EXERCISE DIRECTIONS
Please present every line of the rows below as a numbered list, omitting any blank lines.

— START OF SUPPLIED DATA —

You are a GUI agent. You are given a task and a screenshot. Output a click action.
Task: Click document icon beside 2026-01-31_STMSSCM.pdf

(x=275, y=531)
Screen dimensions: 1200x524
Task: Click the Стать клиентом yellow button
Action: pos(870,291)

— END OF SUPPLIED DATA —

CORRECT OUTPUT
1. You are a GUI agent. You are given a task and a screenshot. Output a click action.
2. Task: Click document icon beside 2026-01-31_STMSSCM.pdf
3. (x=275, y=531)
4. Screen dimensions: 1200x524
5. Task: Click the Стать клиентом yellow button
6. Action: pos(870,291)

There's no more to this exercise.